Saturday 2 March 2013

Opining: Nobody's Opinion EVER Counts That Much ...

One thing that is both a pro and con about aiming to become a 'for-sure' writer is that all your friends who nurse the same hopes, but are less sure of themselves about it (and all mine are, which is why I'm the 'serious' one in that respect) will come to you with their work and ask for feedback.
 
When this happens I have to conduct a sort of interview before I take the piece and agree to read it. I have to make sure I know exactly what they want. It's a very touchy situation, because, as most understand, handing over a piece of your writing, whether it's poetic or prose, feels inexplicably like letting them see you naked. It really does. The writing may not be 'personal' yet it is, in a way, because it's some of that person's deepest imaginings. It's a sort of spiritual nakedness - almost.
 
Anyway, I question them on what they want me to do, because sometimes they only want you to proofread. They’ve typed the piece of writing: obviously they have spell-check and know how to use it, but upon explanation you’ll learn they’re uncertain of their grammar, and know sometimes the mechanised spell/grammar check doesn’t recognise what is humanly awkward in language, and at other times can change what was meant to be humanly awkward in the language, etc. They want you to pick up what the check would gloss over, and ignore what the check would otherwise nit-pick when any human eye would never bother.
 
There are others who might find your nit-picking over spelling and grammar offensive.
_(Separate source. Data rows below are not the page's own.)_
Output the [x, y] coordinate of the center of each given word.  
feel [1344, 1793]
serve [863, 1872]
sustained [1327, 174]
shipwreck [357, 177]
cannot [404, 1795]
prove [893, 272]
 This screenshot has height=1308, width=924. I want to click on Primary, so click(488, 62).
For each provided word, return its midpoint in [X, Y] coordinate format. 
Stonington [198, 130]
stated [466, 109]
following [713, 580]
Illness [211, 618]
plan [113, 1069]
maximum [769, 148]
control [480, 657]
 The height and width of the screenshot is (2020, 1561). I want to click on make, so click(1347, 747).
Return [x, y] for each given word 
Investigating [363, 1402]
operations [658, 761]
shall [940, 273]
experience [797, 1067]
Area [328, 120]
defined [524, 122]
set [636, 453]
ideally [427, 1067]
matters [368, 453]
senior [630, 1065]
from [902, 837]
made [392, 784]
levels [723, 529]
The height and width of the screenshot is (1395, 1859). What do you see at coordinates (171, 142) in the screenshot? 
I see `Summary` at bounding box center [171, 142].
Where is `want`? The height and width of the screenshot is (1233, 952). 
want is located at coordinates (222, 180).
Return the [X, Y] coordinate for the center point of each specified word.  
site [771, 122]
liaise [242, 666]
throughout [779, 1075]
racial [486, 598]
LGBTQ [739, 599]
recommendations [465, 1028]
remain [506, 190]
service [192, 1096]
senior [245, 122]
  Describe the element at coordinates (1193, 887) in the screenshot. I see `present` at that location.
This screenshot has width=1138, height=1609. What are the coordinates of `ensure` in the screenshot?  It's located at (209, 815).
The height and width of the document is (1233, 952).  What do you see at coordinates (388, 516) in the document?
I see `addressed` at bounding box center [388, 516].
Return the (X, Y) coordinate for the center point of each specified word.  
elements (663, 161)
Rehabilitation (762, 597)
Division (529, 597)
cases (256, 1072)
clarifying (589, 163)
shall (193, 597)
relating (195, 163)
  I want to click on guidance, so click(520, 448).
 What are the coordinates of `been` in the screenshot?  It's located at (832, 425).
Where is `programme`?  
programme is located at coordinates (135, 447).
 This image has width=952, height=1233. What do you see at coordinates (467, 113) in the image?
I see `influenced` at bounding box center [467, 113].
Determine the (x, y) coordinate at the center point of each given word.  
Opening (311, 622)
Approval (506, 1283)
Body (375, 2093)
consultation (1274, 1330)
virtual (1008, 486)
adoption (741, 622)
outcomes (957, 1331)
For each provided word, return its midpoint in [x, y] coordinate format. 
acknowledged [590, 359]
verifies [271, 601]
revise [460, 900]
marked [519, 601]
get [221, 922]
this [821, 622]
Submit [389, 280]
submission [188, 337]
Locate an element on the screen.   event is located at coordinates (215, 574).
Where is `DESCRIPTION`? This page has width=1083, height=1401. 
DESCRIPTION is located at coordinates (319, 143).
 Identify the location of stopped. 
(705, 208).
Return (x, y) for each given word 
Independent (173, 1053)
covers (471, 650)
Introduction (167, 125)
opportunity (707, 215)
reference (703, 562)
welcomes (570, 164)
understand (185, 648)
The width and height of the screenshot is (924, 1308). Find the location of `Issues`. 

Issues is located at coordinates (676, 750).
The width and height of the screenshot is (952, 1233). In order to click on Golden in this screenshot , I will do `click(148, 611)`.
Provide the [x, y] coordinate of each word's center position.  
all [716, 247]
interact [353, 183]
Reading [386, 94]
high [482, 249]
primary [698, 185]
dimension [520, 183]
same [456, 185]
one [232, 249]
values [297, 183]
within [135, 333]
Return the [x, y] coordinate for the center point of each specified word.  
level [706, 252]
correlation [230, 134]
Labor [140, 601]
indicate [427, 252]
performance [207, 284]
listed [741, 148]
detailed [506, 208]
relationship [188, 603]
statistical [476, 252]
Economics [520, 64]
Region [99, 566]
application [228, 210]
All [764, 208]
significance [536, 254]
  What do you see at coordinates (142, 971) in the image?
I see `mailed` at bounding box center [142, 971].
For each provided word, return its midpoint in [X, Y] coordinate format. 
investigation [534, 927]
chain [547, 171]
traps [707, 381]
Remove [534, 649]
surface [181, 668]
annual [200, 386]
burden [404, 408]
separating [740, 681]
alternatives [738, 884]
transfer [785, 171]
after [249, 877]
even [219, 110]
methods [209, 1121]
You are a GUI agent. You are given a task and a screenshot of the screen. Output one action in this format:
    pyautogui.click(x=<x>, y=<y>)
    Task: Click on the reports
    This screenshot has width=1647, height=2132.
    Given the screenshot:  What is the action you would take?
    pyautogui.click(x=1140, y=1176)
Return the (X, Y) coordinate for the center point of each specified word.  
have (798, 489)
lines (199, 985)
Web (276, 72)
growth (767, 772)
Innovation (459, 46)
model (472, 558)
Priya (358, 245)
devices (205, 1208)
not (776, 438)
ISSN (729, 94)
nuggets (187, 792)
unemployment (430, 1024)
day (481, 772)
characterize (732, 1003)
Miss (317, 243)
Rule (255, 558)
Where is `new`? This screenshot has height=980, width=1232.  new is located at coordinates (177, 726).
Believe me, I've known these people. They will say they can sort that out for themselves - though why they couldn't do so before handing the piece on for reading is beyond me, as basic mistakes are annoyingly distracting, unless it's a purposeful contribution to the piece. But these are the types who just want to know if what they’ve written connects, flows, makes sense. If it’s any ‘good.’
 
Others still want the whole editor deal out of you. I suppose that’s sort of a compliment, that they see you as someone as authoritative as an editor, and that they find you worthy enough to wreak editor-havoc on their work. However, when you’re still finding your own way with this writing business, it can be a bit much, no matter how flattering to your ego.
 
More than that, the struggle I have when friends come to me, desperately requiring my ‘services,’ and advice, is in offering the feedback. There’s no way you won’t annoy them. You tell them the ending might drag or be a little too cloying in sentiment, or that their descriptions are of too laborious; their voice goes distant and their eyes glaze over, even as they continue nodding, by now only pretending to listen to you. It’s a terrible, tense time. You have no choice but to keep talking because, well, they asked for your opinion. They have no choice but to let you because, well, they asked, and they know it.
 
I don’t know it all. But I will offer my opinion when asked. I may not be right, but my response is always as a reader, as much as a friend, as much as someone who knows how to pick out the flaws in her own writing. When my opinion goes ‘so far’ as to put a person off writing, what then? Were they really invested?
 
Nobody’s opinions, constructive or cruel (depends which side of Logic’s fence my perception is hanging out on at any given time!) would ever motivate my Giving Up on writing. But what has kept me going is knowing there is at least one person in the world who genuinely believes my writing is something special. Another person’s less than favourable opinion doesn’t diminish that.
 
If my opinion makes a person want to stop, it proves to me their hopes were a little too tentative; they may return to writing later, when older and a little more tough of skin and worldly of life experience. It doesn’t mean ‘the End’ of their potential. But if you can be stopped by someone’s subjective opinion, one you asked for, one from a friend who you ought to be able to trust means it constructively, amiably, then the passion for telling your story, any stories existing within, waiting to come out, isn’t as strong as that of those who barge on. Those who barge on whether they accept and apply constructive opinions or say PHOOEY and ignore them anyway – either is the true writer’s modus. Giving up because external opinions have proven too important is not.
 
It could be the world's best publisher, your husband, or your mother, or your best friend, or a stranger on the internet, who takes issue with something you've written, and it's perfectly okay to place such importance on all those figures equally, or one more than the other, and have one of them, professional in the literary world or personally your rock, be the naysayer to end all literary output from your corner. It really is okay to do things that way, if it's what you want. But the choice to give up is ultimately yours, whatever the impetus to do so, whoever's voice you let 'guide' you with their perceived negativity (or the lack of complete unabated adoration you were probably expecting). You and your choices are what matter; someone else's opinion, never as much as you and your choices.